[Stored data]
[Start of Attachment]
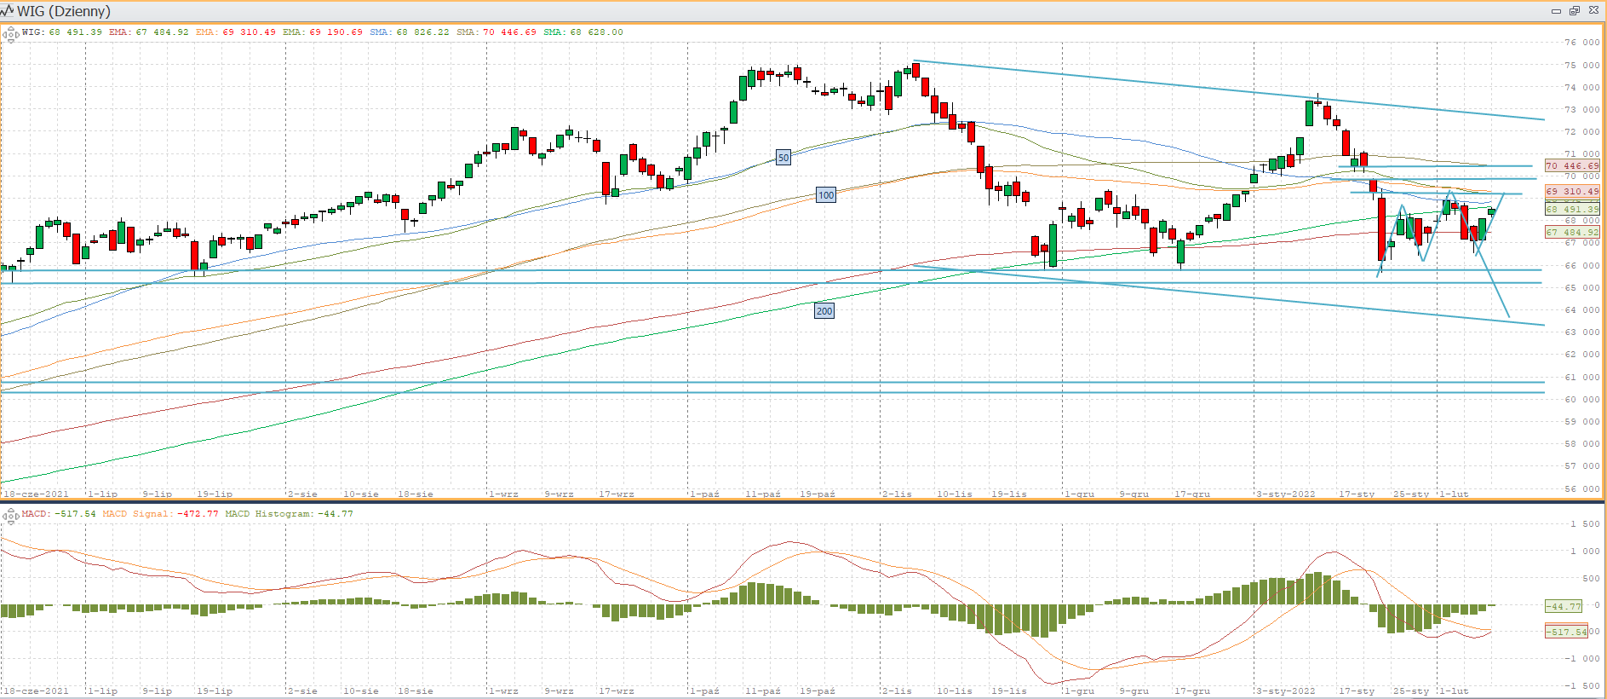Click the 50 moving average label box

(783, 158)
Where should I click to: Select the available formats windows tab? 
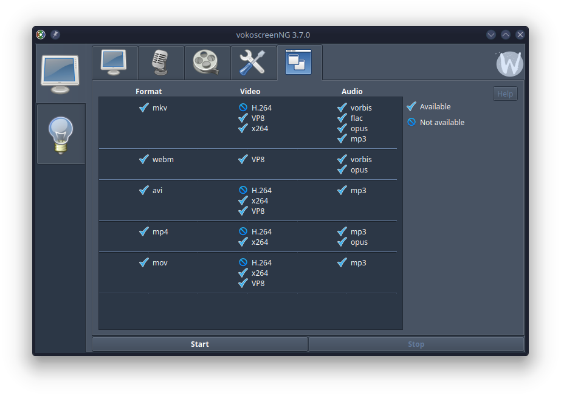(x=299, y=62)
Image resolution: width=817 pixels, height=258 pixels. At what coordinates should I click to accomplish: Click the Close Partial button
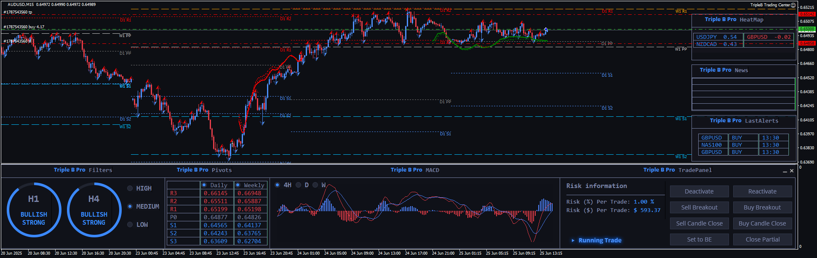[x=762, y=239]
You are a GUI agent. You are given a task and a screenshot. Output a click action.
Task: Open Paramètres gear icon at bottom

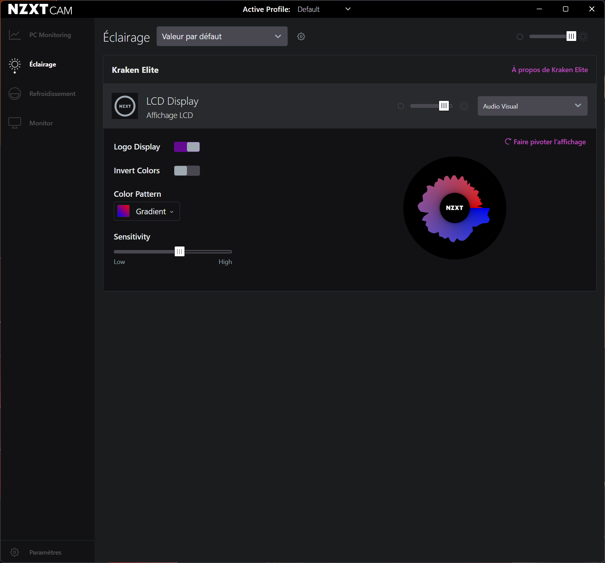[15, 552]
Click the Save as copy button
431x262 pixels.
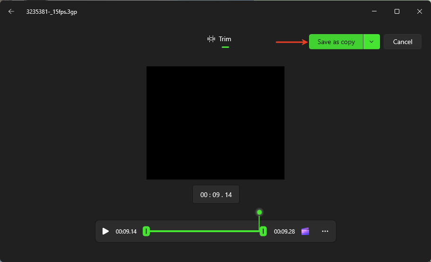[x=336, y=42]
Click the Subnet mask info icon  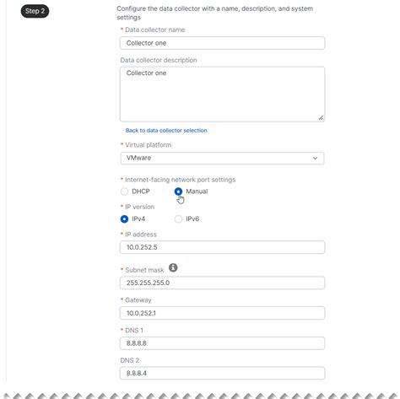(x=173, y=267)
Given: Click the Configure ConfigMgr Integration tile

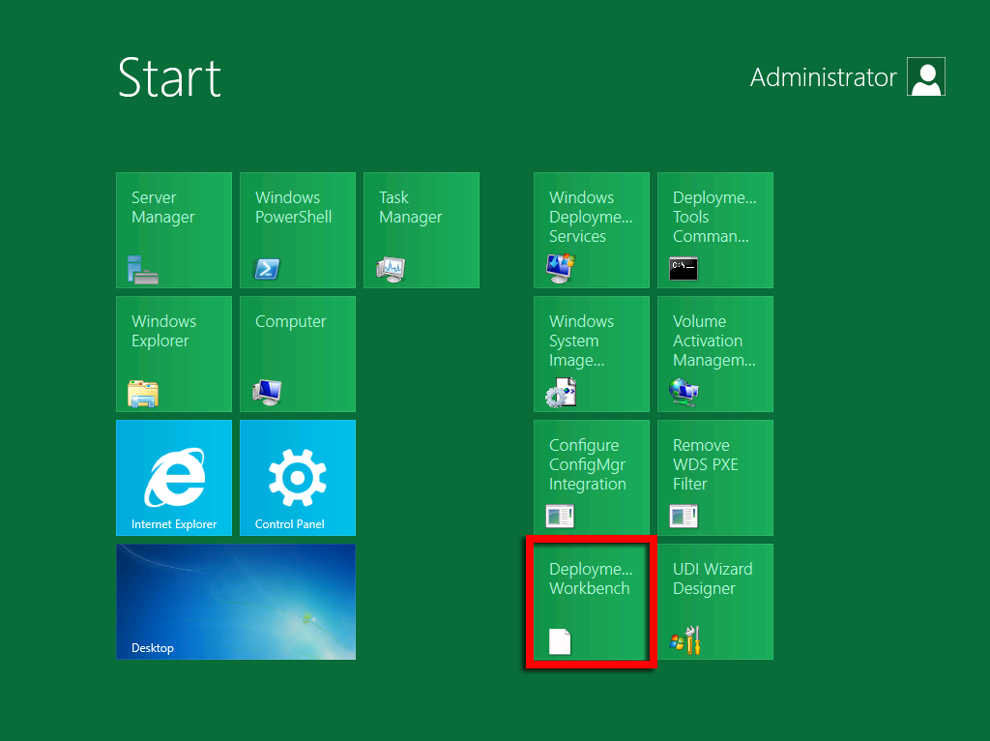Looking at the screenshot, I should tap(592, 478).
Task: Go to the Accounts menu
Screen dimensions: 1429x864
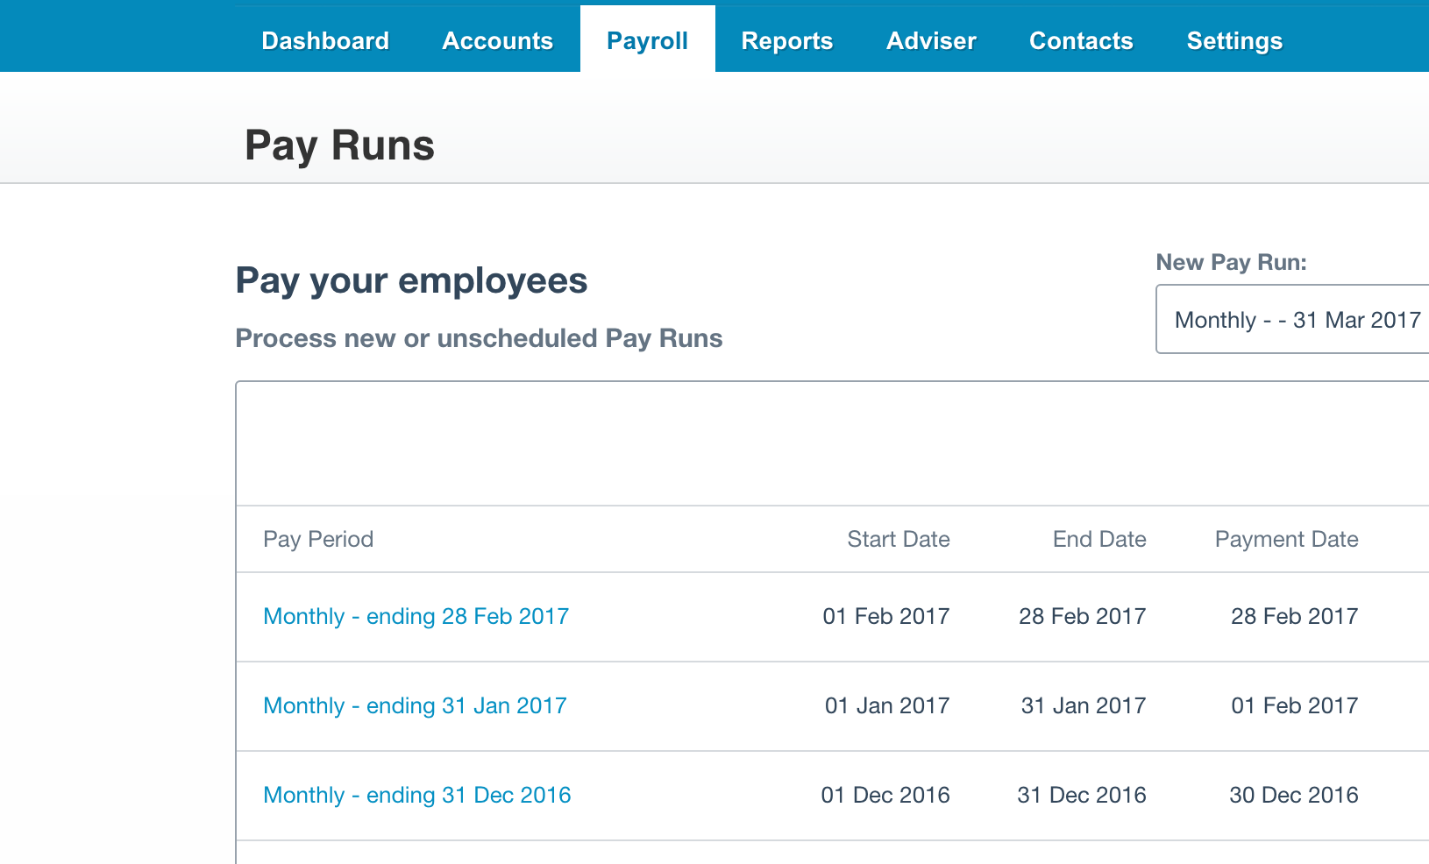Action: (497, 41)
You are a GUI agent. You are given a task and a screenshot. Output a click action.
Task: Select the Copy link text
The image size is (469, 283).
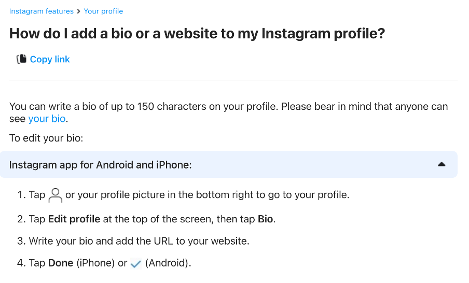click(x=50, y=59)

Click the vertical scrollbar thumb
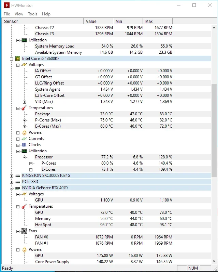point(214,130)
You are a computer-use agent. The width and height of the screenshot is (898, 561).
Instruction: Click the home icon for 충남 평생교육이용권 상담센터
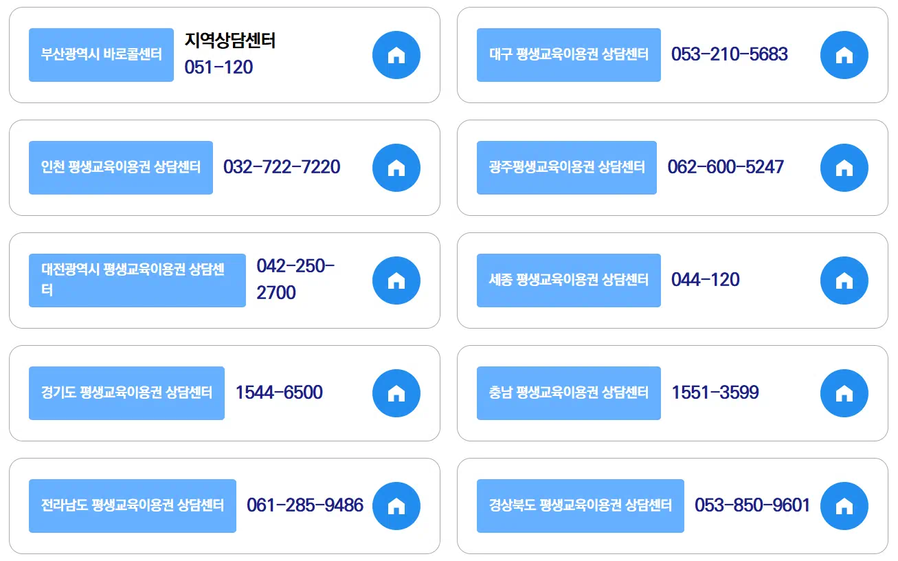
[End of Attachment]
**Problem requirements**
Extract word for word every line from the line that contains "You are a computer-use" to the final line of the data, both included, and nothing else; skip the pictures.

**Your response**
You are a computer-use agent. The width and height of the screenshot is (898, 561).
Instruction: Click the home icon for 충남 평생교육이용권 상담센터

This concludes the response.